SPAM FILTERING USING BAYESIAN TECHNIQUE BASED ON INDEPENDENT FEATURE SELECTION MASURAH BINTI MOHAMAD A project report submitted in partial fulfillment of the requirements for the award of the degree of Master of Science (Computer Science) Faculty of Computer Science and Information System Universiti Teknologi Malaysia APRIL, 2006

iii To my beloved family, thanks for your support and sacrifice. To all my friends, nice knowing you all and thanks for the understanding and encouragement.

iv ACKNOWLEDGEMENTS Alhamdulillah, it is with Allah S.W.T will that I get to finish this project in time given. Here, I would like to take this opportunity to thank my supervisor, Dr. Ali bin Selamat for his attention and guidance throughout the length of this study. Without his help, I would be lost and knowing nothing. Not forgetting, my thanks go to Associate Professor Dr. Siti Mariyam Binti Shamsuddin for her helps and suggestions in making this project more interesting. Special thanks to all my course mates, friends, staff, and lecturers in the Faculty of Computer Science and Information System, Universiti Teknologi Malaysia for their help and support. Not forgetting, to my family for their supports and understanding.

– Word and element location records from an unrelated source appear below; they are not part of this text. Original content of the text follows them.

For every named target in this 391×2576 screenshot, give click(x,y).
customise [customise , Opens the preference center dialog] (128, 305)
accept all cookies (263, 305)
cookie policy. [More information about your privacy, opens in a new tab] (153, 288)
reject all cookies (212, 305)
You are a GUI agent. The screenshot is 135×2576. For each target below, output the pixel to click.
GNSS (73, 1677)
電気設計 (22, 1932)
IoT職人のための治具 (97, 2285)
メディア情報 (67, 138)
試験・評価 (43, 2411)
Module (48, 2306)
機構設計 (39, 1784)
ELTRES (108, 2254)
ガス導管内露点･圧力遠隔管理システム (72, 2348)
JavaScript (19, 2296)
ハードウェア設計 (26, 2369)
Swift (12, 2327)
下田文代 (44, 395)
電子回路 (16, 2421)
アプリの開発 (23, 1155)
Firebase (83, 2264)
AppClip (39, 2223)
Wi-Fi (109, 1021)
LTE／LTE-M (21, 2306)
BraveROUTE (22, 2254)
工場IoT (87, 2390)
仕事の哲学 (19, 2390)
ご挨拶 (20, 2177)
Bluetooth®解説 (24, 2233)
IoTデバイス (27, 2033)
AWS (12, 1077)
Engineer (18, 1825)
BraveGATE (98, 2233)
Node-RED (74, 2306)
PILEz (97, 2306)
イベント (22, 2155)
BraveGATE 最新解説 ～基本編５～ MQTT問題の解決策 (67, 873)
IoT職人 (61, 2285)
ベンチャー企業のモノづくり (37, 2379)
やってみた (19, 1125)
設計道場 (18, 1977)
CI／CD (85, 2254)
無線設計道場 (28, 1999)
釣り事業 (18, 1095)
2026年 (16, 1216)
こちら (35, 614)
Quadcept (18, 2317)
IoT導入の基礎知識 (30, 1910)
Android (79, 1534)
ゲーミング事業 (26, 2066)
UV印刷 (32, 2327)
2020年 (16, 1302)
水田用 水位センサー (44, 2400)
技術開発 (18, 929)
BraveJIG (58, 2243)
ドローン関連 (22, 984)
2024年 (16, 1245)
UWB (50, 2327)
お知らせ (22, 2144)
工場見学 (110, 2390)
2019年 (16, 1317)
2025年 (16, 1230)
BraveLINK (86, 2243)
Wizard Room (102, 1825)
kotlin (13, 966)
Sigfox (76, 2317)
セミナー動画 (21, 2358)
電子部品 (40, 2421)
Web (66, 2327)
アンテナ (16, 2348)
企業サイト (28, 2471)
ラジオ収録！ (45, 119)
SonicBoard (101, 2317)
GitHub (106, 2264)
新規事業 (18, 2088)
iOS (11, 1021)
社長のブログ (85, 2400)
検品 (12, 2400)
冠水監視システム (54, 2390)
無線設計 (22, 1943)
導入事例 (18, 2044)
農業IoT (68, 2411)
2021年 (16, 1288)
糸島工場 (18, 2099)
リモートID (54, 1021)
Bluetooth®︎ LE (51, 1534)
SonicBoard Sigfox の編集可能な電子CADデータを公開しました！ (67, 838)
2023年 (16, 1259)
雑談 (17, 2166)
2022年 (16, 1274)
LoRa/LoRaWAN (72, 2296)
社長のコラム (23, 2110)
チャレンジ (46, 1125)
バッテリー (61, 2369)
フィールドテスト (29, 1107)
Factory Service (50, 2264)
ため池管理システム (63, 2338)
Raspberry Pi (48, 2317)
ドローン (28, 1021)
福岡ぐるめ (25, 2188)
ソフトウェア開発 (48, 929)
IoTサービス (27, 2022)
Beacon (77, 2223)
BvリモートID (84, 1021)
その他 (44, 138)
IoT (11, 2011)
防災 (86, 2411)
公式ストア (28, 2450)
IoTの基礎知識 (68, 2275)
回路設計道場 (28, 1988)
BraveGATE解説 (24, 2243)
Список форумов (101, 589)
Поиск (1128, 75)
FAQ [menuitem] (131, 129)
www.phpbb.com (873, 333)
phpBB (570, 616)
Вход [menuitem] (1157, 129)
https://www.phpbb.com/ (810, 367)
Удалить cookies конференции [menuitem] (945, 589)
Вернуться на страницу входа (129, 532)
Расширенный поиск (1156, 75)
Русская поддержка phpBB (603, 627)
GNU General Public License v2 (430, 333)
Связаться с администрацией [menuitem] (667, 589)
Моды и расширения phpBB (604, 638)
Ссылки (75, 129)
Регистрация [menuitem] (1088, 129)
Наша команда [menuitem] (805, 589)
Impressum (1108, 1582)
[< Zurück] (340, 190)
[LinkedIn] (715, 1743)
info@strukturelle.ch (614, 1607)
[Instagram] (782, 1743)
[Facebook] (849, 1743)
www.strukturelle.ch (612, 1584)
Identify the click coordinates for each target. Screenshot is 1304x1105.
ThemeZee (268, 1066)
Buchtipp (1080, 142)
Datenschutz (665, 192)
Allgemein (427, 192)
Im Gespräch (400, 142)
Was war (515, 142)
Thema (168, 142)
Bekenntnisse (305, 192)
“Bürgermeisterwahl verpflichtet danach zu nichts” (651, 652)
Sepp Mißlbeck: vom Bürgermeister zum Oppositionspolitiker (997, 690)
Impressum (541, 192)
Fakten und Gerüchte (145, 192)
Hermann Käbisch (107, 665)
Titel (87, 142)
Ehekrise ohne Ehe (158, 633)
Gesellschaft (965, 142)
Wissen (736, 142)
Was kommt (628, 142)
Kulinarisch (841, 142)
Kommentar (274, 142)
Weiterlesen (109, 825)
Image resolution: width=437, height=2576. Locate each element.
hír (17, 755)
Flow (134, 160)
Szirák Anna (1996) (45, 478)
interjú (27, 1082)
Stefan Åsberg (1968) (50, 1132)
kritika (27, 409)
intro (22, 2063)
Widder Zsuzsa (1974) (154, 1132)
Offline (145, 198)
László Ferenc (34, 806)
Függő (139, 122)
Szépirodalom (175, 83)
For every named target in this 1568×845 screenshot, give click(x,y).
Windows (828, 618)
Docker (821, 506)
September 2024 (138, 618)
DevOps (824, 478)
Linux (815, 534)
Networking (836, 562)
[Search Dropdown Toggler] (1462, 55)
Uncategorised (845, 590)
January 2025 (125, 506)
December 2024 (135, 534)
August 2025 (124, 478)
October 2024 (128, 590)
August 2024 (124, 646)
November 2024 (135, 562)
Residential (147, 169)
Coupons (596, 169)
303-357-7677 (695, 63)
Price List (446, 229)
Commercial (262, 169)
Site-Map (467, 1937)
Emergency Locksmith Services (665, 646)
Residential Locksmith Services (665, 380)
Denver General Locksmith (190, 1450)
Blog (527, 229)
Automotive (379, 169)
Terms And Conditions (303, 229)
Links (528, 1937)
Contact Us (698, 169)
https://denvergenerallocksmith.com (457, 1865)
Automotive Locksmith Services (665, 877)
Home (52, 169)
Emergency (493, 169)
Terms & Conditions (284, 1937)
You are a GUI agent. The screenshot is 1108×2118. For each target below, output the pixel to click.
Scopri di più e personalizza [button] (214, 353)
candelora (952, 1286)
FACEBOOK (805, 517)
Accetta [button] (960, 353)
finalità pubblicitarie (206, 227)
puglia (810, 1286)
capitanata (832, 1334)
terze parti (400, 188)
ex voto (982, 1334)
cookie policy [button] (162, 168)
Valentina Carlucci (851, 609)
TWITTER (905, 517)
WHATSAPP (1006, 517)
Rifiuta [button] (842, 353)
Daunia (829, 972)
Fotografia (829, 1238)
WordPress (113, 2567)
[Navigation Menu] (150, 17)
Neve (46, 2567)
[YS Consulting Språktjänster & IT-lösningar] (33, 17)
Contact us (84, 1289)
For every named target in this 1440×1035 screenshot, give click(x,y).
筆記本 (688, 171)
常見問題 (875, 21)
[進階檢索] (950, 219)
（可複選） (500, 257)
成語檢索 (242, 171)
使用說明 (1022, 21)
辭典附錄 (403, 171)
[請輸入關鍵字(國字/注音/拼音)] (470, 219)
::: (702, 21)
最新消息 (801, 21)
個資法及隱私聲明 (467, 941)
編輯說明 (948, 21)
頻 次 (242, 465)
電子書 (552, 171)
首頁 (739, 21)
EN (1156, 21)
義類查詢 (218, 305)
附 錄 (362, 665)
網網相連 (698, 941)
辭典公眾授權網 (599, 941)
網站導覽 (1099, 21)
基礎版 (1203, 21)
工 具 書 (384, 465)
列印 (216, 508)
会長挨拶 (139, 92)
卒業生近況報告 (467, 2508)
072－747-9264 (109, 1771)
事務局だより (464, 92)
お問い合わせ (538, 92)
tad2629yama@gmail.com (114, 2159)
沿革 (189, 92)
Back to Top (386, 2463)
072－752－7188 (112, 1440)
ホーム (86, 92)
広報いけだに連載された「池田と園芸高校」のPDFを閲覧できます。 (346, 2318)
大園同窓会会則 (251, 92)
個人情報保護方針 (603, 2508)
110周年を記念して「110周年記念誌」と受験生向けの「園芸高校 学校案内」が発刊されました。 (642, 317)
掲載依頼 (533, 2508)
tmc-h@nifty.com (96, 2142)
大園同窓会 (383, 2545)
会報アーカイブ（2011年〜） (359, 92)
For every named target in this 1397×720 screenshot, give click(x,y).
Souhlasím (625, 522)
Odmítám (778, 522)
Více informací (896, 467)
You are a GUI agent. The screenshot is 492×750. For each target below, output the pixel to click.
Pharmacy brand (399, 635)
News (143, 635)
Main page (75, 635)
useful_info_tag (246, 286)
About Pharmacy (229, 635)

v ABSTRACT Bayesian technique is one of the classification techniques which can be applied to a certain problem domain such as classification task. Therefore, this technique had been chosen to conduct a classification task with emails dataset where the emails are comprised of spam and non spam emails. Bayesian technique has been applied to observe whether it can produce a good result in spam emails classification or not. Beside, this project also applied Rough set as a comparison technique to classify the spam emails. The classification task is done based on the independent feature selection where only one most occurrence term for each email is chosen as an input to the Bayesian probability. Some of the measurement evaluation had been used to evaluate the classification performance. The measurements are precision, recall, sensitivity, specificity, accuracy and error rate. After the measurements process, these two technique were compared to identify which one of these two techniques is best in classifies spam emails based on the experimental results. The results show that Bayesian technique is good than Rough set technique in classifies spam emails. However the results also indicate that Rough set also suitable for spam filtering problem. Finally, some suggestions were being discussed so that this project can be improved in future work to get a better result compared to the current result which had been retrieved in this project.

vi ABSTRAK Teknik Bayesian adalah salah satu daripada teknik pengkelasan yang sering digunakan untuk menyelesaikan sesuatu domain masalah. Teknik ini telah dipilih untuk melaksanakan proses pengkelasan yang melibatkan set data yang terdiri daripada emel iaitu emel spam dan emel non spam. Teknik ini telah dilaksanakan dengan jangkaan untuk melihat keberkesanannya dalam menjalankan proses pengkelasan emel sama ada emel tersebut adalah spam atau non spam. Selain itu, projek ini juga menggunakan Rough set sebagai teknik perbandingan. Pemilihan ciri yang independent telah dipilih sebagai metod utama iaitu menggunakan satu sahaja perkataan yang paling banyak muncul bagi setiap emel sebagai input kepada proses pengelasan. Beberapa pengukuran penilaian iaitu precision, recall, accuracy, specificity, sensitivity dan error rate turut dilaksanakan untuk menilai prestasi keduadua teknik ini selepas melaksanakan proses pengkelasan. Setelah proses pengukuran penilaian dilaksanakan, keputusan-keputusan daripada penilaian tersebut akan dianalisa untuk membandingkan teknik yang manakah adalah yang terbaik dalam melaksanakan proses pengkelasan emel spam. Keputusan eksperimen yang diperolehi, menunjukkan bahawa Bayesian lebih tepat dalam mengelaskan emel spam berbanding teknik Rough set. Walaubagaimanapun dapat disimpulkan bahawa teknik Rough set juga amat sesuai diaplikasikan dalam proses pengkelasan emel spam. Berdasarkan keputusan yang diperolehi beberapa cadangan pembaikan juga dinyatakan dengan harapan projek ini akan diperbaiki dan dipertingkatkan lagi keputusan pengkelasan supaya lebih berkesan daripada yang diperolehi sekarang.